2,3-Bisphosphoglycerate in developing rabbit erythroid cells.

Rabbits were made anemic to different extents by phenylhydrazine injections so as to vary the developmental stages of the erythroid cells in their peripheral blood and bone marrow. It was found that the more severe the anemia, the lower the concentration of glycerate-2,3-P2 in the bone marrow cells and in the circulating erythroid cells. The glycerate-2,3-P2 level was shown to rise during erythroid differentiation in a linear relationship to the hemoglobin level, corresponding to the equation Y = 0.03x + 0.29, where y is the concentration of glycerate-2,3-P2 (micromoles per ml packed cells) and x is the concentration of hemoglobin (milligrams per packed cells). The bone marrow cells were fractionated on a size (i.e. maturity) basis and enzyme activities in the fractionated cells were measured. The accumulation of glycerate-2,3-P2 was found to be primarily attributable to the increase in glycerate-2,3-P2 synthase activity. Glycerate-2,3-P2 phosphatase and phosphofructokinase increased as the cells matured from the polychromatic stages to become reticulocytes while pyruvate kinase and phosphoglyceromutase decreased. The changes in phosphofructokinase and pyruvate kinase appear to be advantageous for glycerate-2,3-P2 accumulation. The two enzyme activities directly responsible for the synthesis and the breakdown of glycerate-2,3-P2 are probably manifested by a single protein, glycerate-2,3-P2 synthase-phosphatase.
* * * * * * *
According to the passage on 2,3-bisphosphoglycerate in developing rabbit erythroid cells, why were the rabbits made anemic to different extents with phenylhydrazine injections?

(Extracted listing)
* * * * * * *
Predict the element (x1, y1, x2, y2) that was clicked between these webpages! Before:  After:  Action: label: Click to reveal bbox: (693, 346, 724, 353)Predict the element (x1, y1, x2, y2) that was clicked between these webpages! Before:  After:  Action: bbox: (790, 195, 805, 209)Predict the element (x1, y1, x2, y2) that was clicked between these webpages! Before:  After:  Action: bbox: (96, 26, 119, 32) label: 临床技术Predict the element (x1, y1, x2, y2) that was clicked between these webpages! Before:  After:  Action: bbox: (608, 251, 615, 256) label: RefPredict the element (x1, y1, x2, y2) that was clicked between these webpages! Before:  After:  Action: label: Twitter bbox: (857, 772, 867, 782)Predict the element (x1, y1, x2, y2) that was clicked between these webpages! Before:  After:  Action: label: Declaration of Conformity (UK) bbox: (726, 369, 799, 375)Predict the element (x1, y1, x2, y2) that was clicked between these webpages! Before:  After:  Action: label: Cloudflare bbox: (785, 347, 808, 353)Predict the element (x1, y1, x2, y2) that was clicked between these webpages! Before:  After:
* * * * * * *
#### SOLUTION BELOW:
The rabbits were made anemic to different degrees to vary the developmental stages of the erythroid cells in their peripheral blood and bone marrow. The more severe the anemia, the lower the glycerate-2,3-P2 concentration in those cells.